# Task to carry out
Please copy each line below that contains the string "will".

# Stored data
****************
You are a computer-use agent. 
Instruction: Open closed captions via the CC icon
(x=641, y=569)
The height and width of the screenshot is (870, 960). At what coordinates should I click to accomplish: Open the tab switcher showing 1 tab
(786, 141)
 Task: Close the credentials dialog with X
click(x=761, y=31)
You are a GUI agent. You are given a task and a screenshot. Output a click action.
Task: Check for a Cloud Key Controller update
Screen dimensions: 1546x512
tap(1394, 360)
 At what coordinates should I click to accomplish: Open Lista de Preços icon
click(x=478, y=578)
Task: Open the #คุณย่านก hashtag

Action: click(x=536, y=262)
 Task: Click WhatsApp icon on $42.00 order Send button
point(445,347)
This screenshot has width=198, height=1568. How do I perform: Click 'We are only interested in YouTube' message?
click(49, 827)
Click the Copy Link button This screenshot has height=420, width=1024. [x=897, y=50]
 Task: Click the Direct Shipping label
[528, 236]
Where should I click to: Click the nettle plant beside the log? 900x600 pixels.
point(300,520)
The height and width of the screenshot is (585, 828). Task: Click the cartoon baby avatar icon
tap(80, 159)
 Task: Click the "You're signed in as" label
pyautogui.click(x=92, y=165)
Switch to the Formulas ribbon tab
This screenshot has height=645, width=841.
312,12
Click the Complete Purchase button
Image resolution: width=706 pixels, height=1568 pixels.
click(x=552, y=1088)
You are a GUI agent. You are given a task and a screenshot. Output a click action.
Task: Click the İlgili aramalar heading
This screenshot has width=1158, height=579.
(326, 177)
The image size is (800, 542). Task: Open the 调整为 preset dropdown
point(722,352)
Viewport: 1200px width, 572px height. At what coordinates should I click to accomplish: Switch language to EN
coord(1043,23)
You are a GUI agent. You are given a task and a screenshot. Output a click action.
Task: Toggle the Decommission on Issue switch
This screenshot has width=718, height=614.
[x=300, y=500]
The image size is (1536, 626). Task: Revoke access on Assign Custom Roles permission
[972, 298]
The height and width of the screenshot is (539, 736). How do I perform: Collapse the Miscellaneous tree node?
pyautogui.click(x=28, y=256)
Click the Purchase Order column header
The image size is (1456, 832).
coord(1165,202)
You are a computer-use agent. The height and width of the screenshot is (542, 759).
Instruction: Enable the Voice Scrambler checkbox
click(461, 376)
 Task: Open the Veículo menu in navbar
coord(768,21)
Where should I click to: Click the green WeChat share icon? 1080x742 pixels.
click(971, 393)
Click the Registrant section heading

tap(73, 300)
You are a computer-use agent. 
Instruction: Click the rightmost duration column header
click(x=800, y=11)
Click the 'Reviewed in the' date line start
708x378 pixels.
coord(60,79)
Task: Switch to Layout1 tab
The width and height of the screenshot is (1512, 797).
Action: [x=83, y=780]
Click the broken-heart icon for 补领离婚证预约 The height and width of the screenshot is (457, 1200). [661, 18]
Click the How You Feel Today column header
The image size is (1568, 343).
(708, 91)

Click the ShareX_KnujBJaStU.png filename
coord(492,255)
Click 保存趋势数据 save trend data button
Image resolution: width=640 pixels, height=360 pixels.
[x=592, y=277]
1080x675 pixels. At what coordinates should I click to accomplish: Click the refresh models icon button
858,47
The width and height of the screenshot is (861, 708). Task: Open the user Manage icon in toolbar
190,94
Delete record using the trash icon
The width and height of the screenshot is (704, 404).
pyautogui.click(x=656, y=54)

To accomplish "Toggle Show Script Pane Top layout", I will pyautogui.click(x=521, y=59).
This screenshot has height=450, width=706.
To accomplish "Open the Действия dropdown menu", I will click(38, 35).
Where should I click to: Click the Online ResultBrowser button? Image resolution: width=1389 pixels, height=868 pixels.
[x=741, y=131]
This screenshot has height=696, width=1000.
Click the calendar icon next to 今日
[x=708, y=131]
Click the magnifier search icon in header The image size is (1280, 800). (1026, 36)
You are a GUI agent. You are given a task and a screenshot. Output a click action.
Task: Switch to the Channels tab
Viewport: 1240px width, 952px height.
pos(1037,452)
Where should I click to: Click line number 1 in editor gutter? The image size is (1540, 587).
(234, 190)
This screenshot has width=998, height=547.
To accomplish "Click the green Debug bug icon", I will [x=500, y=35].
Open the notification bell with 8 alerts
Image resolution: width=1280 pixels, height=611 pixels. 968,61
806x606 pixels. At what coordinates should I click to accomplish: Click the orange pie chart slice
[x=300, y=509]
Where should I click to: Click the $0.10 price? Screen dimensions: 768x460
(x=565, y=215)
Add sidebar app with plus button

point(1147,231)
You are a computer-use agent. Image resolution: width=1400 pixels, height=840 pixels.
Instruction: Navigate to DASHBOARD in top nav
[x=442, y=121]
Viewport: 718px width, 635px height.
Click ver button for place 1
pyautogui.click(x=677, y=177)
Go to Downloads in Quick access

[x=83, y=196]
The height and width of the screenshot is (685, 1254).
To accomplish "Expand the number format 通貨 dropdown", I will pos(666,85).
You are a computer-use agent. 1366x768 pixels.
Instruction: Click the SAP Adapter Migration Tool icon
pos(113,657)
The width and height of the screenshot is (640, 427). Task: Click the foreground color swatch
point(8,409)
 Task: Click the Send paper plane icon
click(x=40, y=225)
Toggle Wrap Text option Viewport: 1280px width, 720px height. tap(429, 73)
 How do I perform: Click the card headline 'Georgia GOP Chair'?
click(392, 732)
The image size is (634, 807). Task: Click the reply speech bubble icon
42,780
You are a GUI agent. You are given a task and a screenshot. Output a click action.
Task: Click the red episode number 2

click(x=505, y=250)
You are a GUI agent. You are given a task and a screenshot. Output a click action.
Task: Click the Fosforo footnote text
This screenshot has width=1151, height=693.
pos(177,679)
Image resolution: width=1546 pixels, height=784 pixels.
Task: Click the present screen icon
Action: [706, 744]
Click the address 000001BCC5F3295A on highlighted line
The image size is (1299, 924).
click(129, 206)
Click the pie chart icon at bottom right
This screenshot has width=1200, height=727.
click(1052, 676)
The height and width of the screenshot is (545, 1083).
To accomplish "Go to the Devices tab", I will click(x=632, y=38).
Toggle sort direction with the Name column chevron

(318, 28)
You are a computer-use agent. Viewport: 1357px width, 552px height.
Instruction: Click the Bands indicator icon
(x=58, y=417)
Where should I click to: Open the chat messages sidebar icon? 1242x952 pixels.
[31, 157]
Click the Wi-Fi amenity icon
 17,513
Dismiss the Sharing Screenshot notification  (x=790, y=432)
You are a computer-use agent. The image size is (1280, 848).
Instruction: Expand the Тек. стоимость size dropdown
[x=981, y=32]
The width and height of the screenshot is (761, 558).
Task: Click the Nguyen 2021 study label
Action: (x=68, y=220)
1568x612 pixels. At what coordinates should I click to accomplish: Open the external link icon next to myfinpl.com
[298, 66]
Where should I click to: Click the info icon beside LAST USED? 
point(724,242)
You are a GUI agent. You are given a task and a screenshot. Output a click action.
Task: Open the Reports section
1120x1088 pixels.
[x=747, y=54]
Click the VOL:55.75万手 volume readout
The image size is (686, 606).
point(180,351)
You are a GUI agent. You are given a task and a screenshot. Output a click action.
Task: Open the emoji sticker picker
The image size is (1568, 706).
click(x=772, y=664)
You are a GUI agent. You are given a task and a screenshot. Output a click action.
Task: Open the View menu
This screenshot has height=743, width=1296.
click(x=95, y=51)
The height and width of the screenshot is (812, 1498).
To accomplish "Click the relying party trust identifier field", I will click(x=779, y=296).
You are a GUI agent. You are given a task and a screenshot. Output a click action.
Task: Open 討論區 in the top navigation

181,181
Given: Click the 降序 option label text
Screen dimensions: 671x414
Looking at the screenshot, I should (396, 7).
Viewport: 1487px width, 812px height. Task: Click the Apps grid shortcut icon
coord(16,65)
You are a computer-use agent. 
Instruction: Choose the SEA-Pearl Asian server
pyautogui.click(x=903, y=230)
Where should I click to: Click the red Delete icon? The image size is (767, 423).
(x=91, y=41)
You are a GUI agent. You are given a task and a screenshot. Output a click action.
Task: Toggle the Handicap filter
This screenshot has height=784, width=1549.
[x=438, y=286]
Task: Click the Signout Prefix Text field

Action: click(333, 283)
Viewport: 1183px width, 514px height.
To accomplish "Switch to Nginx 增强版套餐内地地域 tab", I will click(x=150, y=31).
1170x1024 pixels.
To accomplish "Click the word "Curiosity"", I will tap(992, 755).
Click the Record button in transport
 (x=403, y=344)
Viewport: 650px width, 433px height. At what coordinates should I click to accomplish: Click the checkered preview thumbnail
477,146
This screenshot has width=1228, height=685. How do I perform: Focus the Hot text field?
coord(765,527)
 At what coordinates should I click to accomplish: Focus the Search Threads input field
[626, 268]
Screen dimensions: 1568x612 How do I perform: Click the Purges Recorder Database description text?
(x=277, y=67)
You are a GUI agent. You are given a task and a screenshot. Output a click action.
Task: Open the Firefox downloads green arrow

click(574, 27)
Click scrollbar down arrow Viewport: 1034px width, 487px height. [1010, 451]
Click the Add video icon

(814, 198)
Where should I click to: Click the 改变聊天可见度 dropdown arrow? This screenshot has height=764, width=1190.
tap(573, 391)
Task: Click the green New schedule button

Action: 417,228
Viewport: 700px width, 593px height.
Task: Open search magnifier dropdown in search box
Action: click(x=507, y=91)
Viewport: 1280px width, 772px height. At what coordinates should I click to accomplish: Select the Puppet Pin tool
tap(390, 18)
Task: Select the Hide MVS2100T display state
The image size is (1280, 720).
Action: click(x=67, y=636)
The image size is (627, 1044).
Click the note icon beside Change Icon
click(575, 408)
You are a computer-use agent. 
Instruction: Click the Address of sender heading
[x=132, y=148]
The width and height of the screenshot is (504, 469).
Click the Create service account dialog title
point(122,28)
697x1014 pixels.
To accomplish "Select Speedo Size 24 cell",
****************
# Solution to the exercise
To accomplish "Toggle Show Script Pane Top layout", I will pyautogui.click(x=521, y=59).
To accomplish "Open the Действия dropdown menu", I will click(38, 35).
To accomplish "Click the green Debug bug icon", I will [x=500, y=35].
To accomplish "Expand the number format 通貨 dropdown", I will pos(666,85).
To accomplish "Go to the Devices tab", I will click(x=632, y=38).
To accomplish "Click the relying party trust identifier field", I will click(x=779, y=296).
To accomplish "Switch to Nginx 增强版套餐内地地域 tab", I will click(x=150, y=31).
To accomplish "Click the word "Curiosity"", I will tap(992, 755).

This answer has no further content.